Although quantum charge is a local force with very fast decoherence, quantum gravity is a long range force that has a much slower decoherence. In aethertime, every quantum charge state like red and blue with very fast decoherence has a complementary quantum gravity state with much slower decoherence. In fact, quantum gravity states exist with the decoherence times of the universe. While quantum charge is a very local force, quantum phase is also part of the glue that holds the universe together.

The color of a red source is due to a large number of photons of light across a wide spectrum of light around that red color. When we see a classical source as red, we sense only a very small fraction of a very large number of photons emanating from that red source. For such large and macroscopic classical sources as red apples, a red color is a property of a very large number of particles at the surface of that source.

In contrast to the color of a classical source, the color of a quantum source may be due to just one photon of light interacting with a single particle. Since observer eyes are not sensitive to just one photon, observers must use spectrometers to know whether a single particle is red or blue. That single photon still represents a whole spectrum of frequencies superimposed as a single time pulse that bonds the observer to the particle for some period of decoherence. During that superposition between the observer and the particle, the observer oscillates along with the particle between the possible futures of red or blue. When the observer becomes decoherent from the particle, that leaves the observer in the red or blue state as well as the quantum gravity state that goes along with the color.
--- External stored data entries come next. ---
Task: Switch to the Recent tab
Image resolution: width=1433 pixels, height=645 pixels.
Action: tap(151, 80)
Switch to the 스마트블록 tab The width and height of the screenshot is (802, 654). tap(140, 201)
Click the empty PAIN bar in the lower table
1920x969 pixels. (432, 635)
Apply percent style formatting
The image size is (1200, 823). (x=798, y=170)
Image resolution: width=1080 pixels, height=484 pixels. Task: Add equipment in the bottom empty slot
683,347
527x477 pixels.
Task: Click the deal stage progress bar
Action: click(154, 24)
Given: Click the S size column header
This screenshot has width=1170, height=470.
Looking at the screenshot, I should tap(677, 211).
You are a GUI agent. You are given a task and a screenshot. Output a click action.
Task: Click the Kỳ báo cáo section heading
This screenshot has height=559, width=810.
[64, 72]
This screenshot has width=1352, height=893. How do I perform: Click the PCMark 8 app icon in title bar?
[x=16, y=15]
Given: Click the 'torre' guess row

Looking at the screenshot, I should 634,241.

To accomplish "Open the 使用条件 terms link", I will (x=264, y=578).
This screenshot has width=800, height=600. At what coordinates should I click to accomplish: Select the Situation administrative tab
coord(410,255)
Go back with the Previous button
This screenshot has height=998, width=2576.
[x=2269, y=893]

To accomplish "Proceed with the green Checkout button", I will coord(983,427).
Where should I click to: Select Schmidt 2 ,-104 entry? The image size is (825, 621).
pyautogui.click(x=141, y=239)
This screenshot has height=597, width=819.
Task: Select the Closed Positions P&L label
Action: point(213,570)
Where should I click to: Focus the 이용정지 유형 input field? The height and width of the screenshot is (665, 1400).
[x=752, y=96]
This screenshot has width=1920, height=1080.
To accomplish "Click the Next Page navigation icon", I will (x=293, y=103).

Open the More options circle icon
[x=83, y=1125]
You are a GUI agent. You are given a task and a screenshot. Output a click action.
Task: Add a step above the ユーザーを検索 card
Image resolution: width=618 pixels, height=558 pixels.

The phase coherence of a quantum source decays as a result of not only measurement, but also due to perturbations with other objects just like perturbations affect the classical spins of objects. The decay of phase coherence is due to the classical noise of chaos as well as quantum phase noise and there is simply no classical meaning for quantum phase noise.

The meandering decay of earth's spin period means that a day has varied from +1.4 to -1.5 ms every year over the last 43 years (see figure below) and there are many different factors that perturb Earth's spin by as much as 4 ms per day. In a determinate classical universe, all of these perturbations are knowable and even in a quantum universe, most of these perturbations are likewise knowable. However the quantum dephasing of the universe at 0.255 ppb/yr has no cause other than being simply a property of the universe. Quantum decoherence is an assumption Earth's spin decay that is an unconditioned axiom of the universe.

According to reports, the Earth day has lost from 1.7 ms [0.20 ppb/yr, McCarthy and Seidelmann, 2009] to 2.4 ms [0.28 ppb/yr, Stephenson and Morrison, 1984] over the last 100 years, both decays are consistent with the classical 0.26 ppb/yr decoherence of aethertime within the uncertainty of the measurements. The dephasing of the universe represents phase information that is lost to observers of that same universe since observers dephase along with all other sources in the universe. However, the local decoherence rate does show up in various decays of matter and force and those measurements do provide an absolute velocity relative to the aethertime universe boundary. The shrinking of the universe in this epoch is what defines the speed of light, c, in aethertime.

Therefore, quantum entanglement and decoherence both represent a loss of information as quantum phase noise and so observers cannot know all quantum phase perturbations. While classical entanglement represents knowable perturbations with a determinate universe of local cause and effect, quantum entanglement also involves decoherence of quantum phase commensurate with the universe decay.